Nanoflower-like BiOBr/TiO2 p-n heterojunction composites for enhanced photodegradation of formaldehyde and dyes

Abstract

A nanoflower-like BiOBr/TiO 2 p-n heterojunction photocatalyst was constructed and the possible photocatalytic mechanism was proposed. The construction of BiOBr/TiO 2 p-n heterojunction can significantly enhance the degradation of methyl orange (MO) and gaseous formaldehyde (HCHO) by photocatalysts. • A efficient nanoflower-like p-n heterojunction photocatalyst BiOBr/TiO 2 was prepared by simple solution coprecipitation. • This catalyst has enhanced photocatalytic degradation of dyes and formaldehyde. • P-n heterojunction effectively separates photogenerated carriers of BiOBr, hindering recombination of electrons and holes.
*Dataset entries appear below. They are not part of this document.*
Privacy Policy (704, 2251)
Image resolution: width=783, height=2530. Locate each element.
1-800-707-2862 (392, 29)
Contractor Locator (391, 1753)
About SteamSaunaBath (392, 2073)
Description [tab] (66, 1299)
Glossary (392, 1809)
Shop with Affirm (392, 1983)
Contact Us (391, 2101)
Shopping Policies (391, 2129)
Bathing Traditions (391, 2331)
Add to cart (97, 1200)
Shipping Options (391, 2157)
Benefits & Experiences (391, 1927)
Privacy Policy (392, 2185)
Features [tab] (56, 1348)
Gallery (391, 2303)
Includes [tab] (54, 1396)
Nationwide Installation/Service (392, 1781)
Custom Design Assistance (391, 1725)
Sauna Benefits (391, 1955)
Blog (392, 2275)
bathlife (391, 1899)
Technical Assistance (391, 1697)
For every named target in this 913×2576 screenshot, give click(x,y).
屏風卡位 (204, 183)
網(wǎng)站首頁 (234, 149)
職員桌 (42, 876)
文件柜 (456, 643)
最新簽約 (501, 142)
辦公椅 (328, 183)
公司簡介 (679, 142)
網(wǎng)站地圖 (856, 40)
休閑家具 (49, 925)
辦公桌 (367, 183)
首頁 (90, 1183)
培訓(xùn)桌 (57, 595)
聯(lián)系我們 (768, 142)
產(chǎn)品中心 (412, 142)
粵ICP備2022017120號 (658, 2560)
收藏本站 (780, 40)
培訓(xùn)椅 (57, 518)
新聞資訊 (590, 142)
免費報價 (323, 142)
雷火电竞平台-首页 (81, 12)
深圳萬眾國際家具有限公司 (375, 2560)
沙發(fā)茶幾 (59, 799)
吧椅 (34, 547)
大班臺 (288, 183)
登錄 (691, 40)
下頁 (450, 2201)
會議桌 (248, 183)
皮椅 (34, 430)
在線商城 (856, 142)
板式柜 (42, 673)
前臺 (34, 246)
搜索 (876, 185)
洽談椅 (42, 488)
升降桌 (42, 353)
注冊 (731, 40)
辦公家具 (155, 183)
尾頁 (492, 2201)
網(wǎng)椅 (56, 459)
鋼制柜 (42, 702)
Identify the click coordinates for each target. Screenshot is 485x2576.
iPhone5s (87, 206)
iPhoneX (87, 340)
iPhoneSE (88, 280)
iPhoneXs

The fabrication of p-n heterojunction is a smart strategy to improve the photocatalytic activity, because p-n junction can effectively promote the separation of photogenerated charges and improve the photocatalytic performance. Herein, a low cost nanoflower-like p-n heterojunction photocatalyst BiOBr/TiO 2 (abbreviated as BT-x) was prepared by simple solution coprecipitation method. Under visible light, BiOBr/TiO 2 p-n heterojunction photocatalyst showed enhanced photocatalytic activity in the degradation of Methyl Orange (MO) and gaseous formaldehyde (HCHO). The degradation rates of MO and HCHO by optimized composite BT-0.6 were 97% and 60% respectively. The p-type BiOBr with narrow band gap can effectively improve the visible light absorption, and its p-n heterojunction with TiO 2 can significantly improve the separation efficiency and transfer rate of photogenerated electron hole pairs. Meanwhile, multi-dimensional nanoflower structure is not only conducive to light reflection and improve light utilization, but also can expose more catalytic active sites. This p-n heterojunction composite material can be used as a new and promising catalyst for environmental applications.